Apply what you read
A: In the article on residual molding compound after decapsulation, list each figure by its letter together with the device its caption names.
B: Pick up the article on residual molding compound after decapsulation from the point where it ends, and keep writing it.

Reading passage
Residual Molding Compound After Decapsulation

… as an Indicator of Excessive Current Flow and Joule Heating

Ed Hare – SEM Lab, Inc.

Introduction

Residual molding compound is a critical indicator of failure mode in the failure analysis of electronic components such as PMICs, SOTs, diodes, etc. This article explores how the presence of residual molding compound can signal excessive current flow, leading to charred molding compound due to joule heating. Understanding the correlation between residual molding compound and electrical overstress is an essential tool for diagnosing over current failures in electronic devices.

Background

Molding compounds are used to encapsulate semiconductor devices to protect them from environmental factors and mechanical stress. However, during the failure of electronic components, the molding compound can thermally degrade, leaving behind residual charred material after chemical decapsulation. This degradation is often a result of excessive heating caused by high current flow, known as joule heating.

Residual Molding Compound and Electrical Overstress

The presence of residual molding compound  on various parts of a device, such as bond pads, bond wires, and die surfaces, can indicate areas where overheating has occurred. Several job reports have documented the association between residual molding compound  and electrical overstress:

**Bond Pads and Die Surface **: Residual molding compound has been observed on bond pads (Fig. A) and the die surface (Fig. B). This suggests that these areas experienced significant heating, leading to the charring of the molding compound.

Fig. A – Processor Supervisory Circuit IC, pin-3, power-fail comparator output.

Fig. B – Single-Chip Microcomputer.

**Bond Wires**: residual molding compound on a bond wire serves as an indicator of excessive current cause overheating that is typically centered on the mid-span region of the bond wire, because the bonded ends of the wire are heat sunk and therefore cooler.

Fig. C – Voltage Regulator, TO-92 package, V_in bond wire.

Fig. D – Voltage Regulator, TO-92 package, V_in bond wire encrusted in residual molding compound.

Information provided

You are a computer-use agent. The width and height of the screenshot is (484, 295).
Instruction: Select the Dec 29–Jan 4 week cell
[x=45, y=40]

Exercise answers
A:
Fig. A: Processor Supervisory Circuit IC
Fig. B: Single-Chip Microcomputer
Fig. C: Voltage Regulator, TO-92 package
Fig. D: Voltage Regulator, TO-92 package

B:
Additional Case Studies

Some additional cases provide examples of how residual molding compound  can be used to diagnose electrical overstress:

– **Case 1**: residual molding compound  on the die surface indicated a hot spot where the molding compound was charred. This charring made the residual molding compound  resistant to the decapsulant, highlighting the severity of the overheating.

Fig. E – 8-bit Flash Microcontroller, associated with pin-32, an address signal.

– **Case 2**:  Residual molding compound  on the die surface suggested that the area had over-heated and carbonized the encapsulant resin, providing clear evidence of electrical overstress.

Fig. F – Dual SPDT Switch, optical image of residual molding compound on V+ bond wire.

– **Case 3**: residual molding compound adhered to a MOSFET device centered on the source wire bond and associated die region.

Fig. G – MOSFET device, residual molding compound at source wire bond and associated die region.

Conclusion

Residual molding compound is a valuable indicator of electrical overstress in electronic components. Its presence on bond pads, bond wires, and die surfaces suggests that these areas experienced excessive heating due to high current flow. By understanding the correlation between residual molding compound  and electrical overstress, engineers can diagnose failures more accurately and implement measures to prevent similar issues in the future.  Our future efforts include thermal modelling to potentially provide pulse width estimates based on estimated volume of residual molding compound.